Рубрики

Минздрав уточнил правила расчета тарифов в системе ОМС и расширил перечень показателей качества медпомощи

Приказом Минздрава России № 279н от 15.05.2025 внесены изменения в Требования к структуре и содержанию тарифного соглашения в системе обязательного медицинского страхования (ОМС).

Изменения в тарифном соглашении касаются в том числе размера базовой ставки (средней стоимости законченного случая лечения, включенного в клинико-статистические группы) в стационарных условиях и в условиях дневного стационара. В прошлой версии документа размер базовой ставки составлял не ниже 65% от норматива финансовых затрат на один случай госпитализации в стационар, установленный территориальной программой ОМС, и не ниже 60% - в условиях дневного стационара. Теперь определено, что показатель не может быть ниже минимальных размеров базовых ставок, используемых при формировании перечня групп заболеваний, состояний для оплаты первичной медико-санитарной и специализированной помощи в условиях дневного стационара и специализированной медпомощи в стационарных условиях, установленных базовой программой ОМС в составе Программы госгарантий.
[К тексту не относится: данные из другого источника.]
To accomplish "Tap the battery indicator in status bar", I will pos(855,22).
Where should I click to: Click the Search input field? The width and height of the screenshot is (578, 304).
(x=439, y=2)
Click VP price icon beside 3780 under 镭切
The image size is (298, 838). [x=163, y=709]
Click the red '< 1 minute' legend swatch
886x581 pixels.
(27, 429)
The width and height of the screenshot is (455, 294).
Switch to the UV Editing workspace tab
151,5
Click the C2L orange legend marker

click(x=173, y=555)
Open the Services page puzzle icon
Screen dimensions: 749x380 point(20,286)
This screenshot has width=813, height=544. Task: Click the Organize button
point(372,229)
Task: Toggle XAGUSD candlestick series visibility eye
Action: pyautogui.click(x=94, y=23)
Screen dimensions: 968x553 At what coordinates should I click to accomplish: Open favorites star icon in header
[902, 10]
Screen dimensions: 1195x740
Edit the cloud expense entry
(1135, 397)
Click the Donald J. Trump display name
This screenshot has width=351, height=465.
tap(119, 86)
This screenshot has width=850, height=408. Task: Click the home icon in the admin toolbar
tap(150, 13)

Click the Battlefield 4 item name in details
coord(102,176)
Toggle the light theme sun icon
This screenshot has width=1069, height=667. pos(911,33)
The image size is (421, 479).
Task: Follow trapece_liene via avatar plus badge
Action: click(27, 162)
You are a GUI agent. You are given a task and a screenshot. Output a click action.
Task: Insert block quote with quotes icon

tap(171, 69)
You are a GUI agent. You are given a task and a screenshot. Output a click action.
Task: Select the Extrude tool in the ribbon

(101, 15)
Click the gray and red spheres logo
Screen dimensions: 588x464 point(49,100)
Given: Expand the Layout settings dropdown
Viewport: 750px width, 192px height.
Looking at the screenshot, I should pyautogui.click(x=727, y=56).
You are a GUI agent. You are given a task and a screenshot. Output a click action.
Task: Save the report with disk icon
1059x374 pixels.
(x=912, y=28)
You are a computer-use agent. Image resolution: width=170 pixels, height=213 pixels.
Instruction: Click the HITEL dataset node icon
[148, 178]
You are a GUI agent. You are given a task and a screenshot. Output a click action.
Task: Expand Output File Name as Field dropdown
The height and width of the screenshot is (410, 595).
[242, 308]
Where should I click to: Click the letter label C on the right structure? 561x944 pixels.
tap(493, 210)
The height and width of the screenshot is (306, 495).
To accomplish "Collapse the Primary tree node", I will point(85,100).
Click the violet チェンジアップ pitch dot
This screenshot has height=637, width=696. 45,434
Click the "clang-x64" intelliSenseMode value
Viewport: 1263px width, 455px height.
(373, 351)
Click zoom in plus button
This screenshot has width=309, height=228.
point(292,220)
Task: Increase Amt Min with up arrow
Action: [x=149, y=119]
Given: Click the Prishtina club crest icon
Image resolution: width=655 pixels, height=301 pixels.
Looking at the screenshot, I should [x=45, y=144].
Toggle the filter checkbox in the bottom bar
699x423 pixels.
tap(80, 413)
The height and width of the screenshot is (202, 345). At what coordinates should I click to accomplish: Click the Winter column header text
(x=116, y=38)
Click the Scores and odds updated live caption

Кроме того, существенно выросло количество показателей результативности деятельности медорганизаций, финансируемых по подушевому нормативу в зависимости от числа прикрепившихся пациентов, - с 25 до 33. Новые показатели включают мониторинг охвата диспансеризацией граждан 40-65 лет, показатели, отражающие последствия нарушений, выявленных экспертизой качества медпомощи (ухудшение здоровья, инвалидизация, летальный исход), а также случаи необоснованных отказов в помощи по ОМС. Отдельный показатель обязывает обеспечивать пациентов, выписанных из стационара с диагнозом, требующим диспансерного наблюдения, консультацией специалиста в течение трех рабочих дней.

Также Минздрав расширил группу граждан - законных представителей несовершеннолетних детей, которым в медучреждениях должны предоставляться спальное место и питание.